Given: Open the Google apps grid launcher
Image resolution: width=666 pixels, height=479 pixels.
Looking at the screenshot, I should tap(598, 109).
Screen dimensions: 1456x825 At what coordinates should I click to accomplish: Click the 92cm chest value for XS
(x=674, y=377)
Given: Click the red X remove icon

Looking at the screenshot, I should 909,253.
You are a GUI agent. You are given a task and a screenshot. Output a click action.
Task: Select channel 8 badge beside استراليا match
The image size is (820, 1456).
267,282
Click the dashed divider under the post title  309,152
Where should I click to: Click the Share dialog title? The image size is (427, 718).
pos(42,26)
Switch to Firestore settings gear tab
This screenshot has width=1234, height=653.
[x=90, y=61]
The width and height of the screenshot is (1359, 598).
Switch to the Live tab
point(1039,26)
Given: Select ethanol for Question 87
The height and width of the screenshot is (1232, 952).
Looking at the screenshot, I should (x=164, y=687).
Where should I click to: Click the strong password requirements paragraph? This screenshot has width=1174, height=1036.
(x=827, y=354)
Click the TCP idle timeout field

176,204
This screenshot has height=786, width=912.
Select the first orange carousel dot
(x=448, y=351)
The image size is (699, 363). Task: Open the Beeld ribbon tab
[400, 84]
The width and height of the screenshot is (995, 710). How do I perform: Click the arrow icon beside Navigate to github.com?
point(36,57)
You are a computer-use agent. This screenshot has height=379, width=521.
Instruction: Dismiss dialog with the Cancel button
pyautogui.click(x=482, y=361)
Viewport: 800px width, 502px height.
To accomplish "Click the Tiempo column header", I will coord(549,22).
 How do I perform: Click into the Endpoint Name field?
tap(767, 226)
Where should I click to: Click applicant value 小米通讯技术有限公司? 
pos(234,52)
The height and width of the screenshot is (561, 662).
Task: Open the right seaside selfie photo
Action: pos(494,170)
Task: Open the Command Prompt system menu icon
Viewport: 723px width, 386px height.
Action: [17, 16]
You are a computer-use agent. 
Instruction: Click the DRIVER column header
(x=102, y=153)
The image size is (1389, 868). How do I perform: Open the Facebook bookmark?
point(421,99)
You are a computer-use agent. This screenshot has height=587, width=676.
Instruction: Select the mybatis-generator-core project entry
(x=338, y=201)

### TASK TO COMPLETE
Write out every line from the data above that includes "computer".

### SOLVED PROBLEM
You are a computer-use agent. This screenshot has height=379, width=521.
You are a computer-use agent. 
You are a computer-use agent. This screenshot has height=587, width=676.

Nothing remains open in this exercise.